In the comment on hydrogen below, which clean electricity sources does the quoted sentence name?

Study text.
- Opening Delimiter -
Calling Hydrogen essential for a green economy is pure propaganda. Synthetic, carbon-neutral gasoline is a much better option. Nuclear never outgrew its need for heavy subsidies, and I don't expect Hydrogen to change its basic nature either.
"If it uses electricity from clean sources — wind, solar, hydro, nuclear — this method of production is considered to be the gold standard because it produces zero GHG emissions."
More accurately, it can produce lower GHG emissions than other sources, but only if the methods for producing and transporting the 'clean electricity' themselves produce low emissions. We need to factor in the full life-cycle of all aspects of energy production, from extracting materials used to build the energy capture devices to end of life dismantling and recycling before evaluating how 'green' any technology is.
The elephant in the room is that all the "clean electricity" they use up, could go to powering households and businesses.
- Closing Delimiter -
Data extract.
- Opening Delimiter -
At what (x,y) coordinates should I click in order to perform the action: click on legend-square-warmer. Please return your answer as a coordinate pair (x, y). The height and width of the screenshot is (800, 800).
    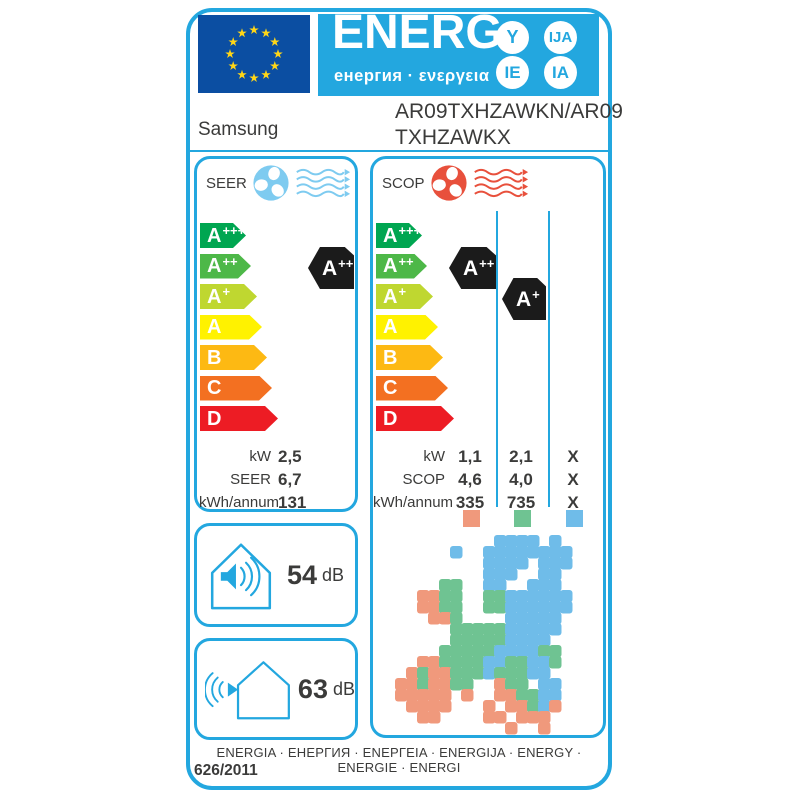
    Looking at the image, I should click on (472, 518).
- Closing Delimiter -
Solution for this exercise. Wind, solar, hydro, nuclear